Selected extract –
+===+

# What is your favorite ?



## svadhisthana (May 6, 2001)

I enjoy foods that taste great but are also _good_ for you. What are your favorite low fat/ healthy recipes?

Svadhisthana


----------



## isa (Apr 4, 2000)

When cooking and baking for everyday, I always try to lower the fat content of a recipe and make it more nutritious by adding grains, beans and/or legumes.

A good source for healthier recipes is: http://wwww.cookinglight.com


----------



## svadhisthana (May 6, 2001)

You're right Iza, I love www.cookinglight.com. I can't wait for each new issue of the magazine.

Svadhisthana


----------



## pooh (Mar 13, 2001)

Me too. I also think cookinglight.com and magazine are great sources.


----------



## risa (May 11, 2001)

I like reading Cooking Light although I don't tend to cook the recipes inside. They're good for giving me ideas on lowering the fat in what I do cook. I really miss Eating Well.


----------



## shel (Dec 20, 2006)

Eating Well has a web site and the magazine is available in many places. However, yours is the second or third similar comment I've read on the subject. Has something changed @ Eating Well?

Shel


----------



## fortuna (Feb 3, 2007)

Food sould be god for you and tasty. I don't want to eat healthy but not tasty food. There are so many healthy and tasty food there! Just use less fat and less potato/pasta/rice/bread.


----------



## panini (Jul 28, 2001)

LESS PASTA!!!???? :suprise:  
I'm going to take your post as all natual foods are not unhealthy if eaten in moderation. GTG my pasta has rested enough


----------

+===+

Extracted entries –

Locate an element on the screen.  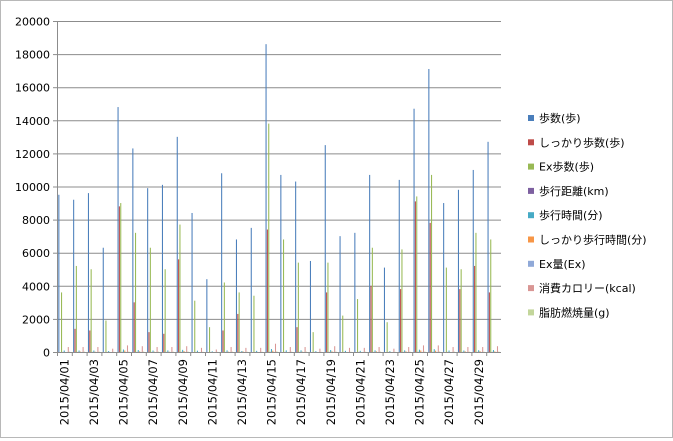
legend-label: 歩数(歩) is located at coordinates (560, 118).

+===+

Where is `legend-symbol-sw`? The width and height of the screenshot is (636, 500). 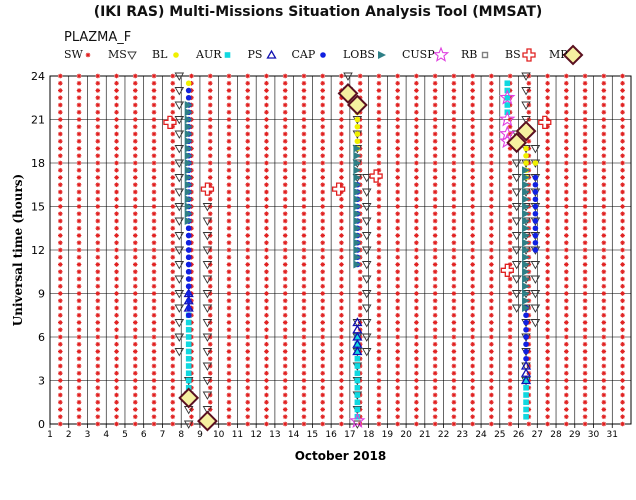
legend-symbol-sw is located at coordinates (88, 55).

+===+

Problem statement – In the forum thread about healthy recipes, what does isa add to everyday dishes to make them more nutritious?

Task solution – Grains, beans and/or legumes.